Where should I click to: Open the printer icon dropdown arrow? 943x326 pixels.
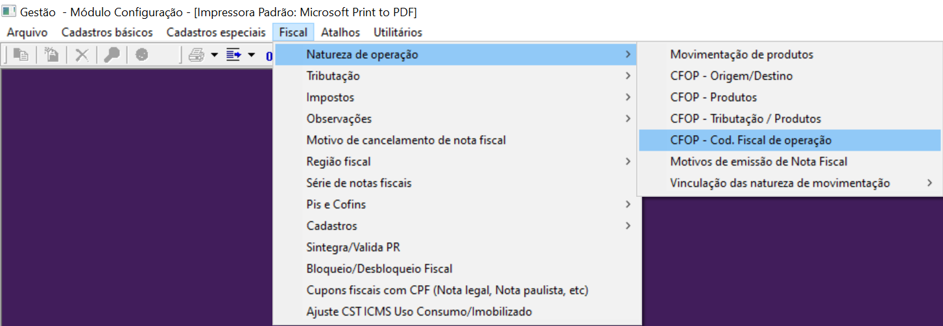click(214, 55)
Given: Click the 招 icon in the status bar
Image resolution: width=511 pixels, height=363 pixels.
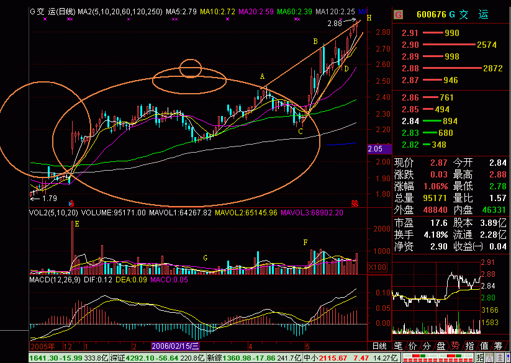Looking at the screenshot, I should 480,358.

==

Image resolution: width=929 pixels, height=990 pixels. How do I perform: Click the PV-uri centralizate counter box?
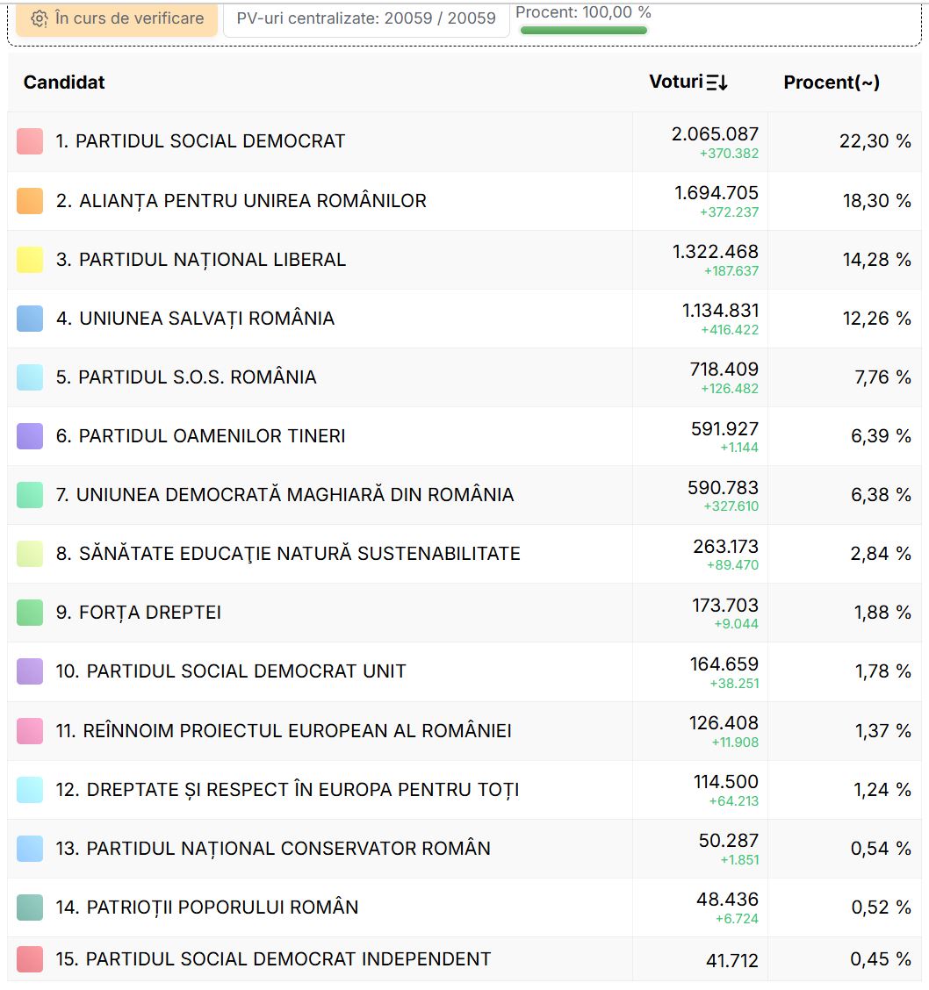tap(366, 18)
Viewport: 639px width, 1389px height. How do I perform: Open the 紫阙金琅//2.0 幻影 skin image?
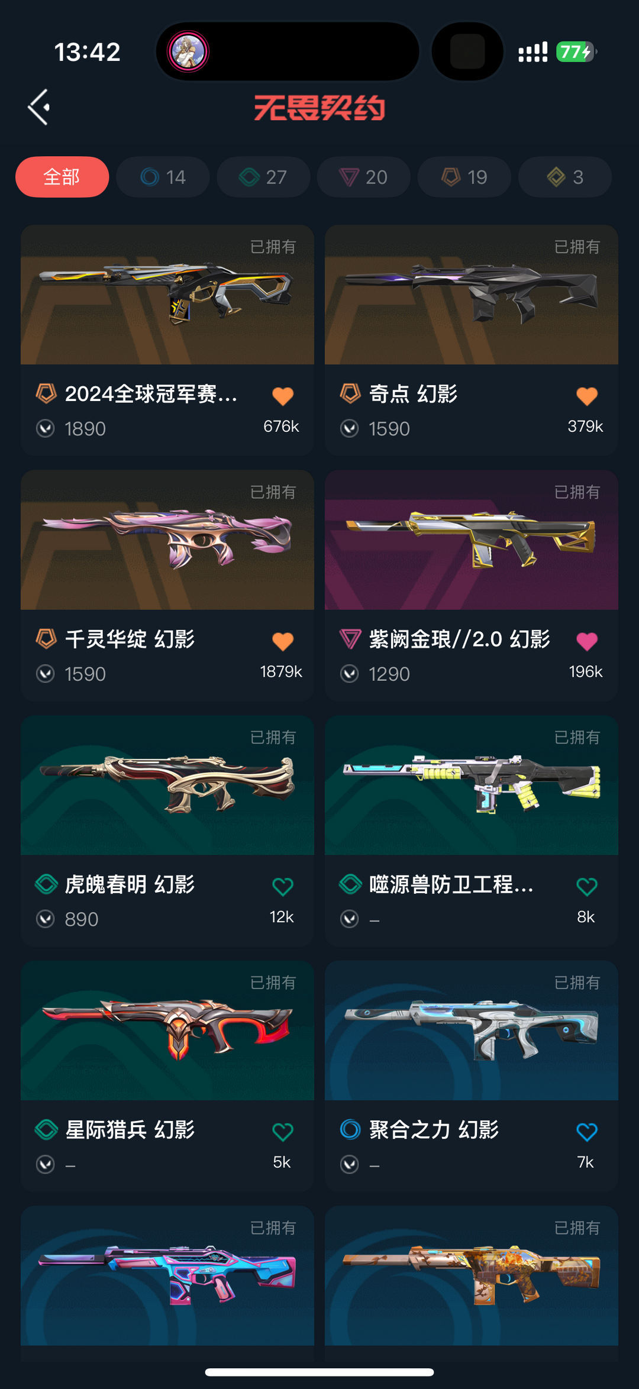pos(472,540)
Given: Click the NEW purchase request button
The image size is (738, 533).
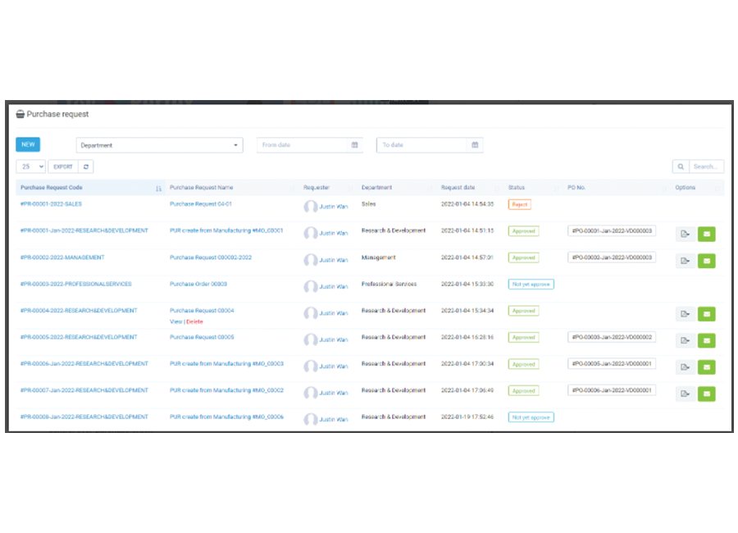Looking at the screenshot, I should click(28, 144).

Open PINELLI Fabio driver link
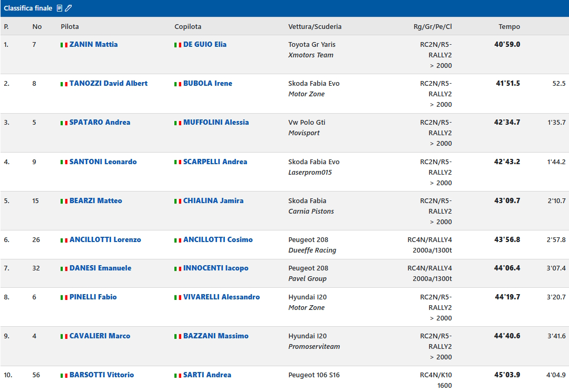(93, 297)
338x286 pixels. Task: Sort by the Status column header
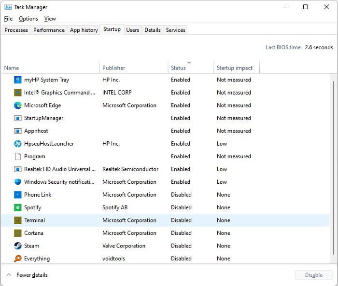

...

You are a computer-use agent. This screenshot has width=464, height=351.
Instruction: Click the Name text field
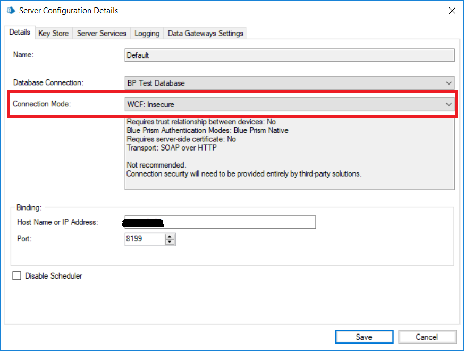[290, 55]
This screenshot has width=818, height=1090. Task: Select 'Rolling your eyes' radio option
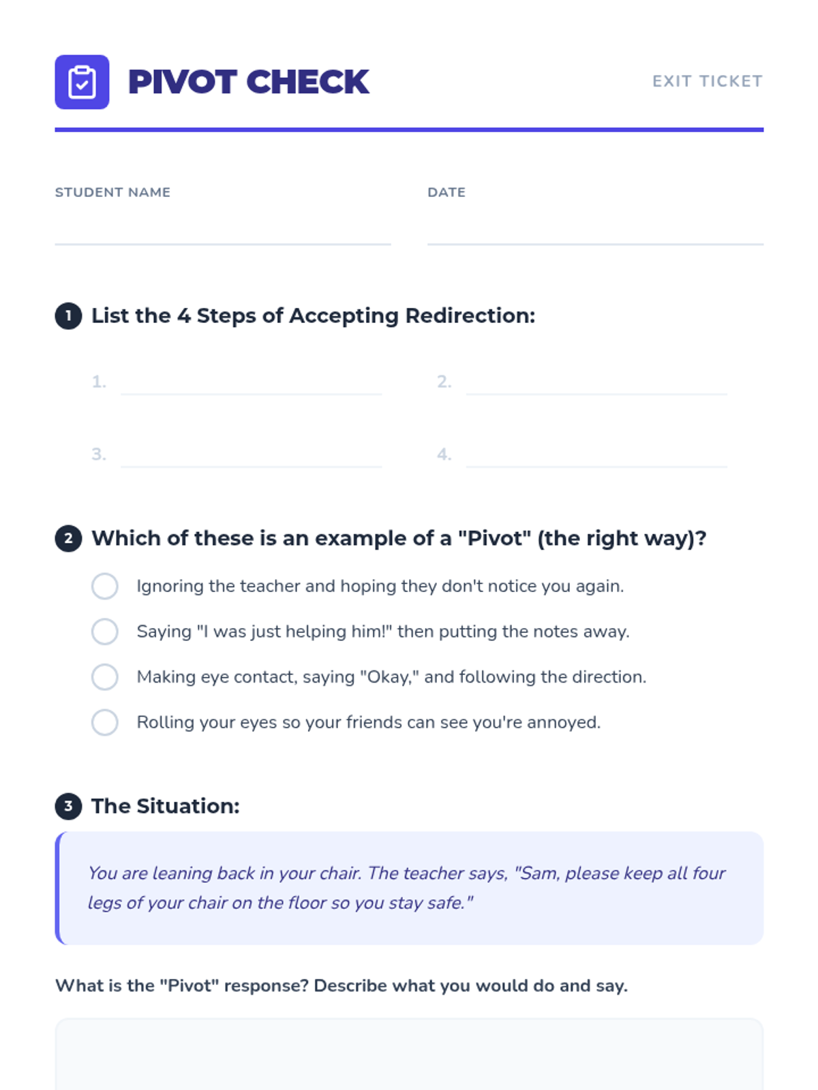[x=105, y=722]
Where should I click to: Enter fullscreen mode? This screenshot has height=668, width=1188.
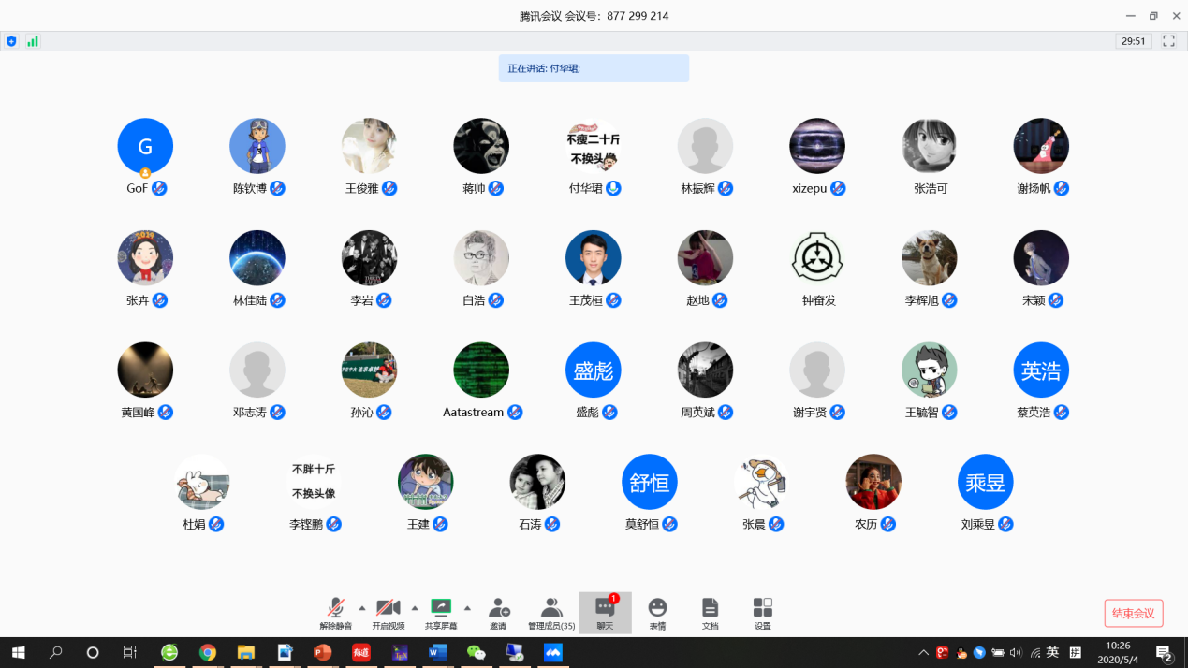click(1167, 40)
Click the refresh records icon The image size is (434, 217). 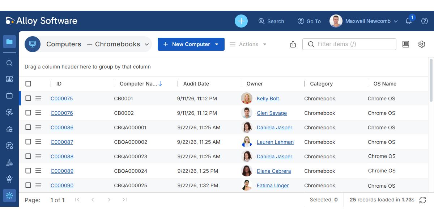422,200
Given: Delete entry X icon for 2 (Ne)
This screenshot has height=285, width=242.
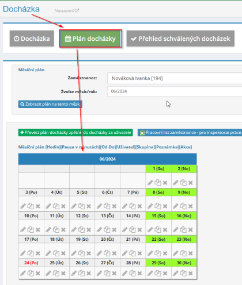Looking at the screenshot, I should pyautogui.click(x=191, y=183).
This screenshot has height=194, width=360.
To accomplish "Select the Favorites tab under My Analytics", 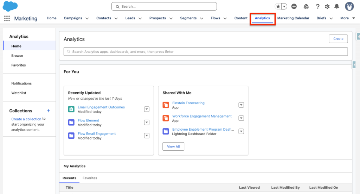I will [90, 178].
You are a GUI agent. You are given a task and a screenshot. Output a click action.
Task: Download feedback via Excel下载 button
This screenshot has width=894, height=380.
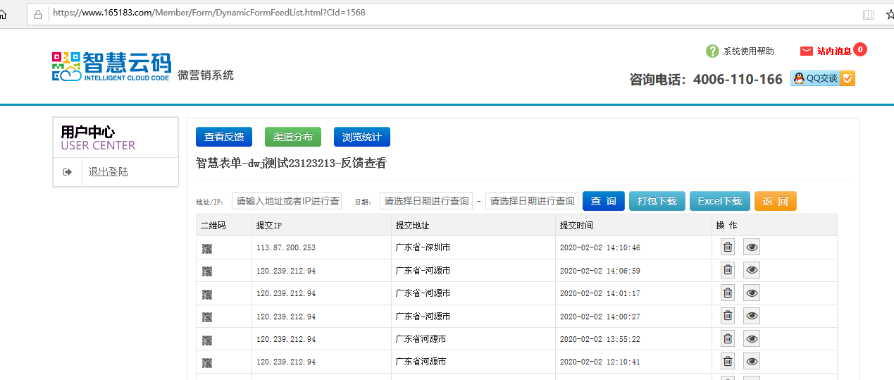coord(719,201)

▶ Work item:
Review the material and copy each line in which the word "button" appears.

▶ Output for this exercise:
Given: Click the NEW purchase request button
Task: Download feedback via Excel下载 button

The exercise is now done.